整容手术再次成为媒体焦点。真人秀明星凯蒂·普莱斯(Katie Price)经历了六次面部拉皮、提眉、提颈和丰唇手术,获得了新的“蝴蝶唇”。她的嘴唇通过胶带和填充物的方式被塑造得更加丰满和翘起。尽管普莱斯的整容经历可能超出了大多数人,但她并不是唯一接受整容手术的人。去年,全球范围内进行了3500万例整容手术。面部手术——如提眼皮、隆鼻和丰唇——在2023年增长了20%。无论外界发生什么——疫情、经济和政治危机、战争、侵犯人权——我们始终相信,只要改变外貌,就能改善生活。

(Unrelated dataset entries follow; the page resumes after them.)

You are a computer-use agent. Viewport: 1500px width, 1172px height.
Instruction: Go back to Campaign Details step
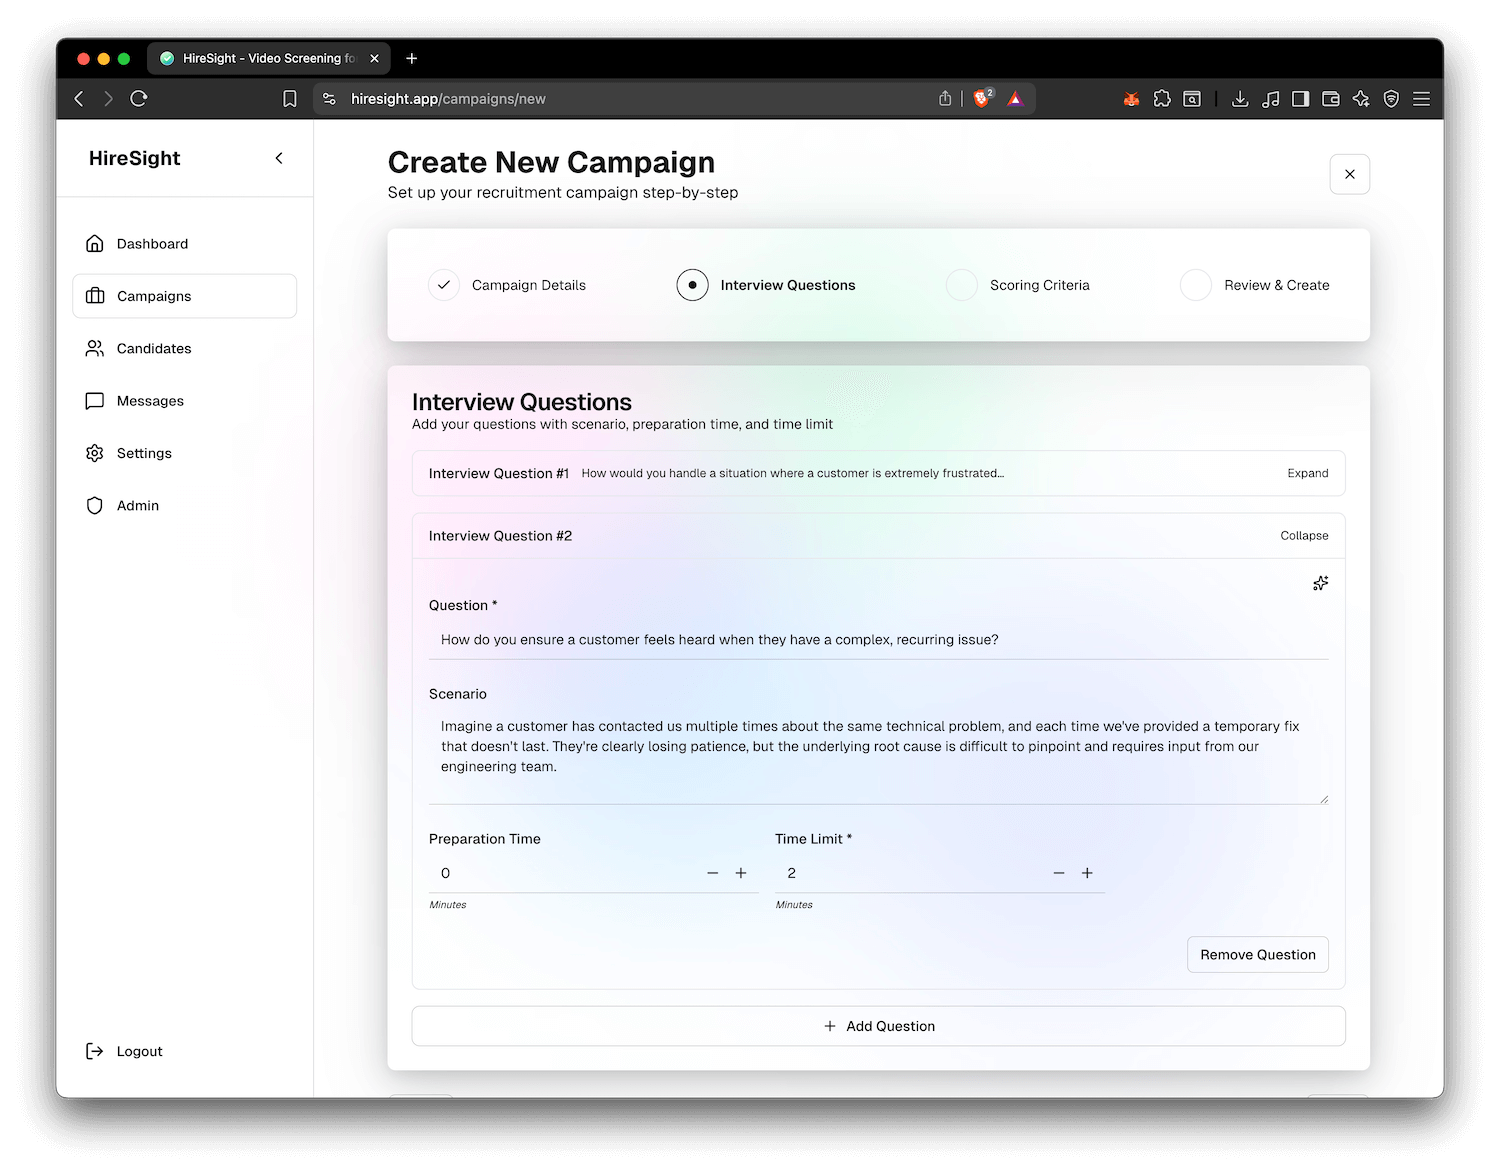pos(444,285)
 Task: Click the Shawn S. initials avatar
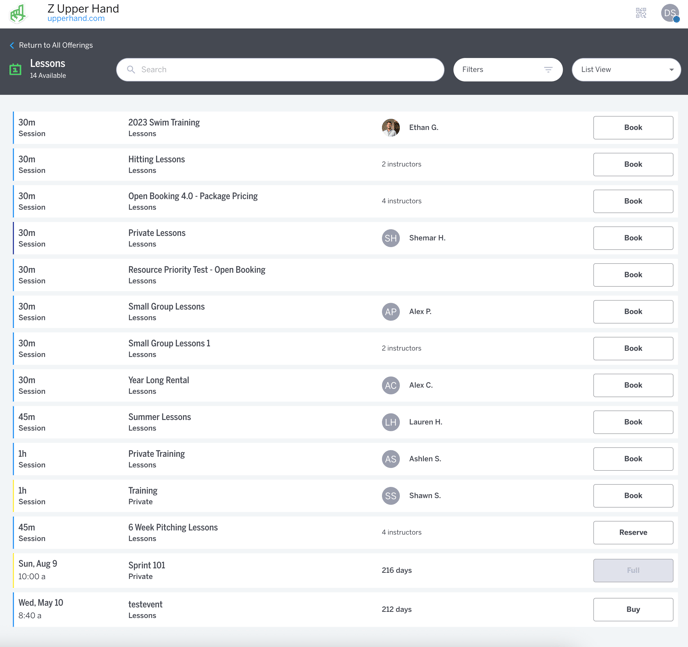point(391,496)
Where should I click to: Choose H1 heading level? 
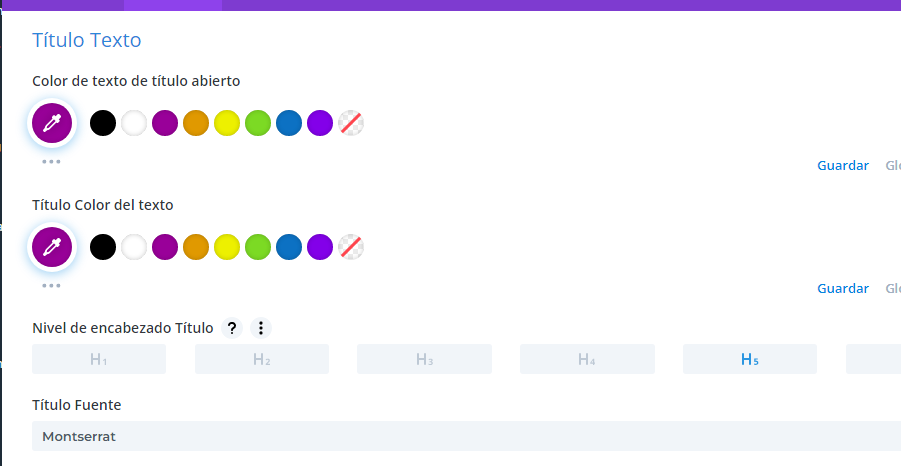(99, 359)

考虑到人们对美丽的关注,这种现象是可以理解的——如果从自我中心的角度来看;美丽的人似乎更容易获得工作、人际关系和奖项。我们更倾向于信任、原谅和相信那些外表出众的人。如果我们能拥有其中的一部分,为什么不呢,尽管我们知道某些整容手术可能会导致悲剧。上周,33岁的爱丽丝·韦伯(Alice Webb)在接受一次非手术的“巴西提臀术”后因并发症去世,留下了五个孩子。

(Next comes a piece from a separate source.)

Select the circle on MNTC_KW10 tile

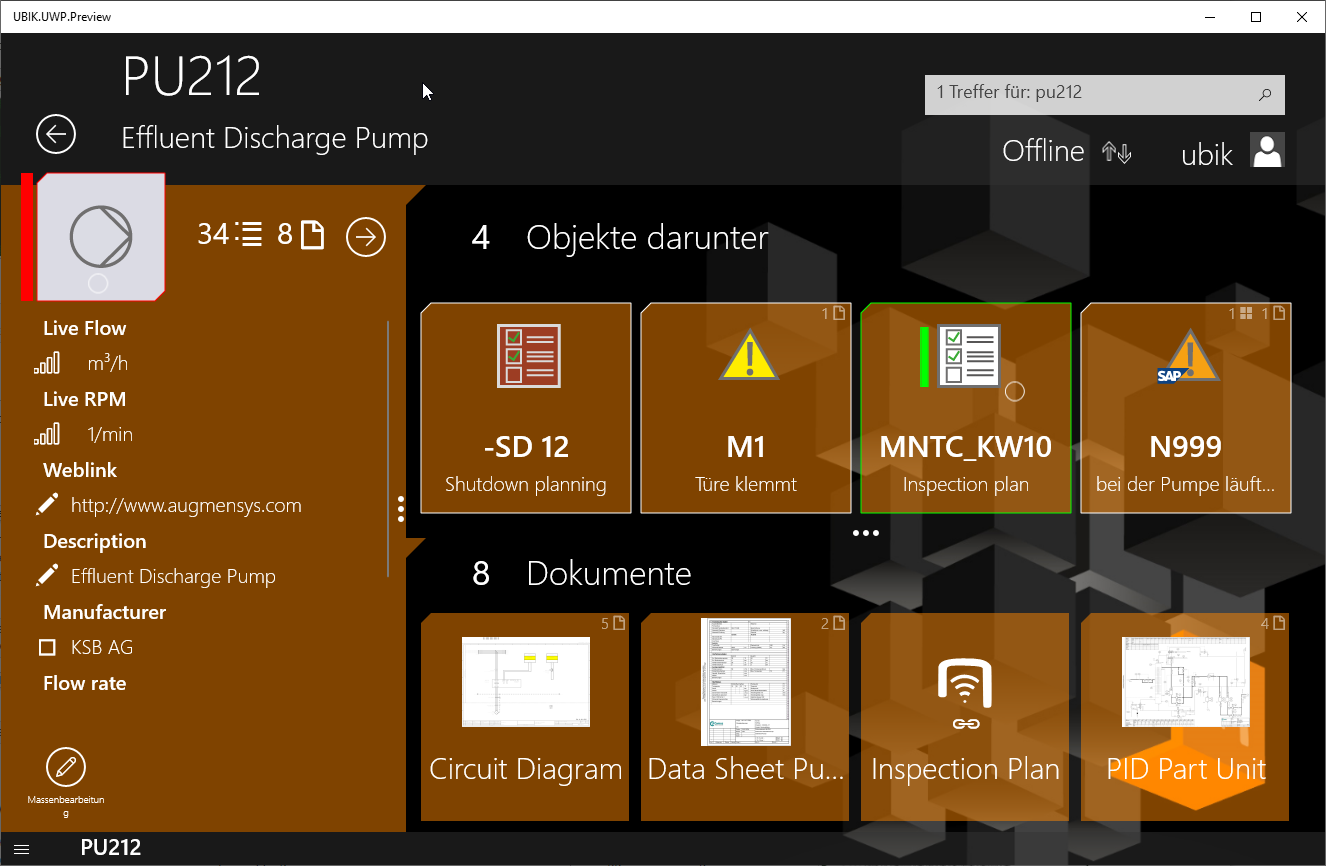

我们的快节奏文化将外貌视为最重要的因素,甚至超过心理健康。社交媒体和人工智能进一步加剧了这一趋势。三分之一的女性在浏览Instagram上的网红时,发现自己与人工智能生成的面孔进行比较后,感到需要进行整容。算法对“美”的定义越多,就越会引导人们追求那些难以达到的标准。这形成了一个恶性循环。
并非所有的整容手术都受到时尚或对衰老的恐惧影响。全球约有1亿人面临面部疤痕、标记或疾病,这些特征造成了“可见的差异”,这是倡导团体使用的术语。“毁容”一词听起来更具贬义,但它是一个外科术语,受到2010年《平等法案》的保护。

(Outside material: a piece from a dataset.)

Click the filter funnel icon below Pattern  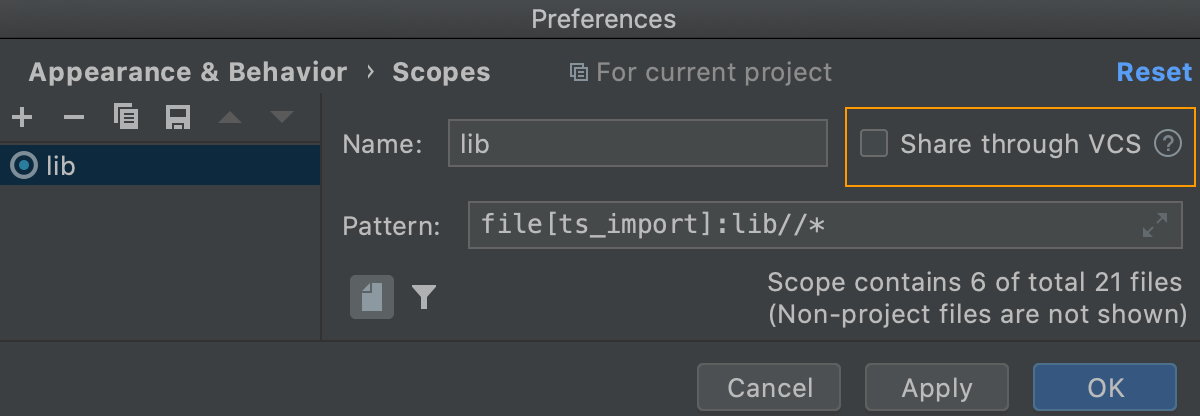pos(424,297)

令人惊讶的是,面部严重受伤的人并不一定比那些因嘴唇薄或痤疮疤痕而感到困扰的人经历更多的心理痛苦。与面部差异相关的低自尊完全是主观的,而身体畸形等心理健康问题正在上升。整容手术常常被宣传为治愈的捷径。然而,没有速效疗法,也没有证据表明整容手术能让我们更快乐。相反,接受的治疗越多,我们的追求就越多;那个“全新的你”似乎总是触手可及。对普莱斯来说,她的臀部是下一个目标:“我瘦了。这是下一个要填补的地方。一个善良、勇敢、丰满、身材苗条的流浪汉。”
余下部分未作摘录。